This is another deck I fear will not hit numbers well without Muscle Band. Emerald Slash plus Megalo Cannon only hits for 150, not the sweet 170 damage mark it hits with Muscle Band.




This one could easily shake up to be in the Good Category. It has the ability Diving Draw, which allows you to discard a card from your Hand and draw two cards. It’s attack, Attack Command, does 10 damage for every pokemon in play for a single Water Energy. Slap on a Bangle and a play a LaserBank combo with two full Benches and you are taking a KO with a non-EX on EXes for a single Energy.


Tropical Beach

I do not think that this card will see much play due to Cleffa. It is still a very good card; I just believe Cleffa outclasses it.


Pokemon Communication


This one is just awkward.

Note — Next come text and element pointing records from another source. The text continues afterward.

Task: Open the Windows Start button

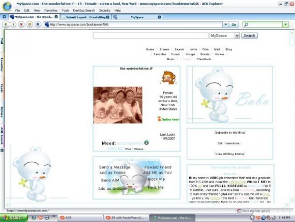Action: [x=14, y=218]
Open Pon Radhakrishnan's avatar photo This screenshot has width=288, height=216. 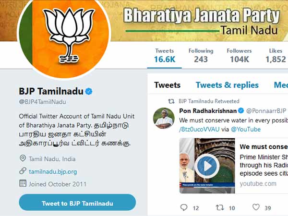pos(164,118)
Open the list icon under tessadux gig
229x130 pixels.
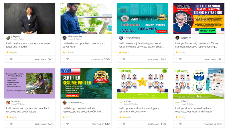(7, 124)
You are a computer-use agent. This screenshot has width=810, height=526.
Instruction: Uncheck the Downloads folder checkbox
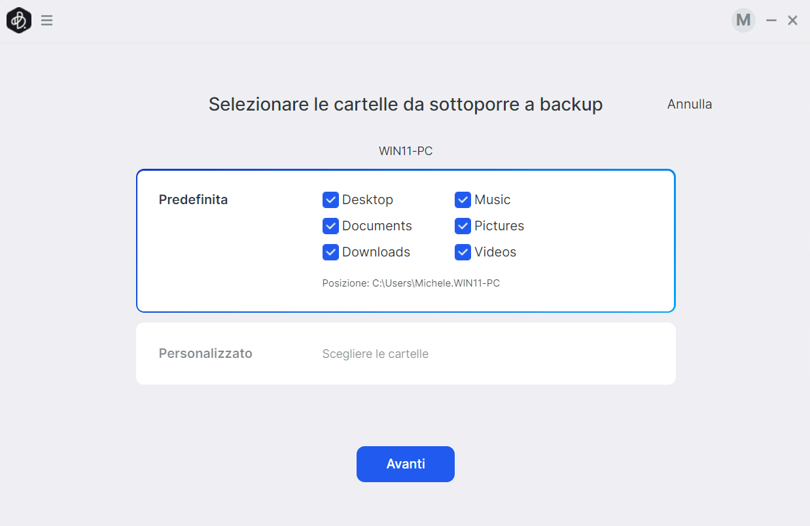[x=330, y=252]
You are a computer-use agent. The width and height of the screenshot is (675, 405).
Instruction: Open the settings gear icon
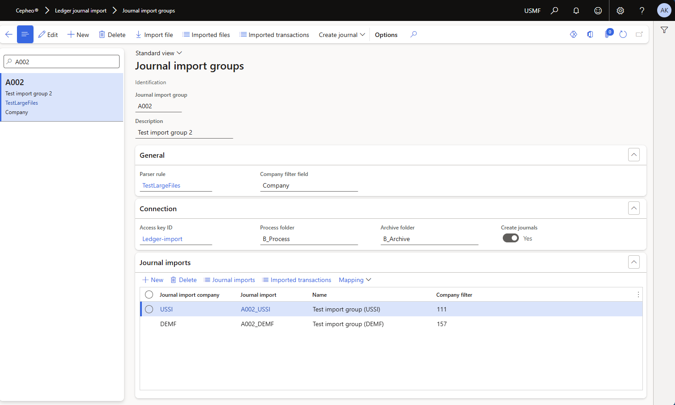point(620,11)
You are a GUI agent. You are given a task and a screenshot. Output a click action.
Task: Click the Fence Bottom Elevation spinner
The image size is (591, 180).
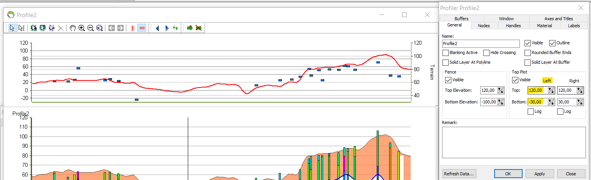502,102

Maybe it will work in evolution decks to be able to get the correct stage, but I doubt that will happen since we have better search options in this format.


Rescue Energy

I feel that his energy will be good if stage 2 attackers become a major thing as being able to return the whole evolution line is a very useful ability.

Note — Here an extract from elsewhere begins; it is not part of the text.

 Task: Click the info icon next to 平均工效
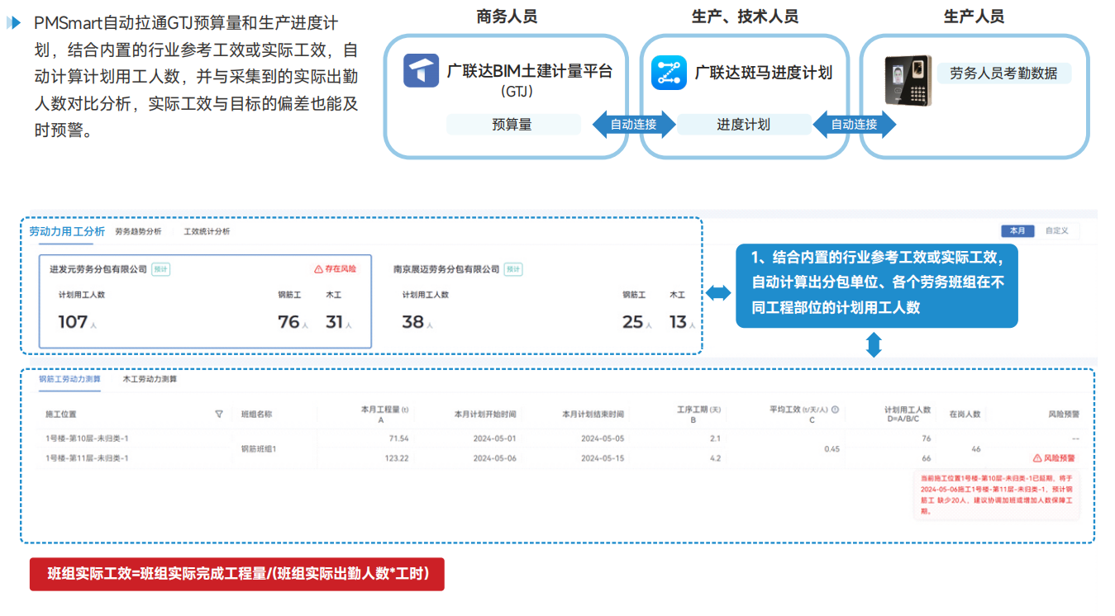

The Bad (That was previously good)


Yanmega Prime


This card has a Poke-Body that allows it to attack for free if you can match hand sizes with your opponent. This is good. It has two relatively mediocre attacks, however. Its first attack, Linear Attack, deals a 40 damage snipe and its second attack, Sonic Boom, deals 70 damage, unaffected by weakness, resistance, or any other effects on the defending pokemon. In the current format, it just does not deal enough damage to keep up.


Donphan Prime


This card falls for the same problem as Yanmega Prime. Donphan can be a good tank because of its Poke Body, Exoskeleton, which reduces all damage taken by 20, but it has a rather mediocre 120 hit points. It has Earthquake, which deals 60 for one fighting energy and then deals 10 damage to all of your benched pokemon. It also can deal 90 for three, but I doubt it will often see the field for that long to power it up. It could offer fighting type coverage, but Terrakion NVI or Landorus EX is almost always better.

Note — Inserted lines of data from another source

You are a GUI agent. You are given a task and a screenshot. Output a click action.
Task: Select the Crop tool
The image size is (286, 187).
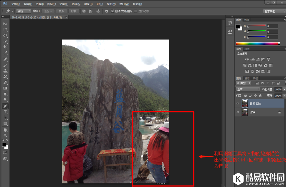(5, 47)
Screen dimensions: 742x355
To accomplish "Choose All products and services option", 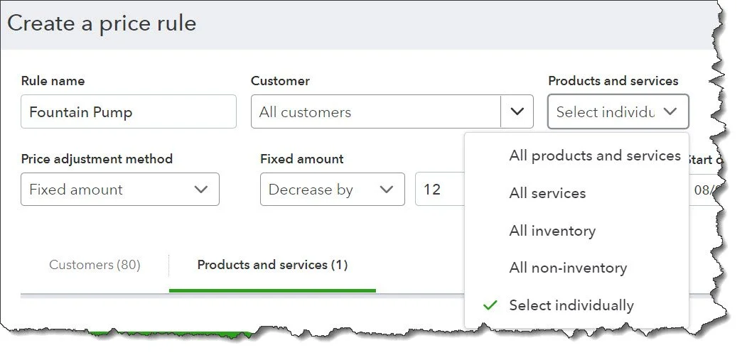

Dragons (AKA Reshiram, Zekrom, Kyurem)


The very simple reason these guys are bad is just because they are outclassed by other cards that deal more damage. 30 damage spread is not too useful, and 120 damage is not a huge number when there are drawbacks like Reshiram and Zekrom do.


Typhlosion Prime

It has the Poke-Power Afterburner that is pretty much Dynamotor. So why is it so much worse? It is a stage 2 where Eelektrik is a stage 1. While Typhlosion can attach anywhere, the pokemon that the Energy gets attached to takes 10 damage. Logistically, Typhlosion is much worse than Eelektrik.


Super Scoop Up


There are no cards that need to be picked up to heal or reuse Poke Powers. It might be good if you are running Shaymin UL.


Initial Thoughts


This format seems to be one of the most balanced format we have had in a while. It has minimal Item lock, strong stage twos, and powerful basics, and good draw support.